What you are asked to do
Copy the listing lines starting at the one containing "Select the Rest of World legend swatch" and ending at the one containing "[x=30, y=105]", both included, and give only those lines. Leave the pictures out of your answer.

Dataset content
================================

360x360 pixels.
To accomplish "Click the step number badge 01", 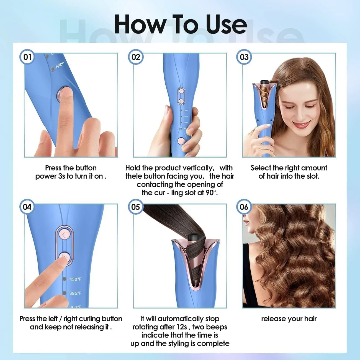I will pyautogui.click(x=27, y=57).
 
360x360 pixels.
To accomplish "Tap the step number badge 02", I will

================================

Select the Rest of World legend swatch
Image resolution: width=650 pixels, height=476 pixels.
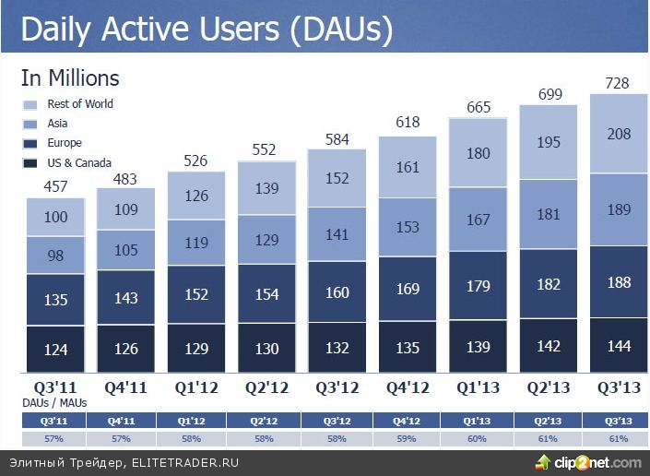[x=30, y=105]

================================

Response for this exercise
Select the Rest of World legend swatch
Image resolution: width=650 pixels, height=476 pixels.
[x=30, y=105]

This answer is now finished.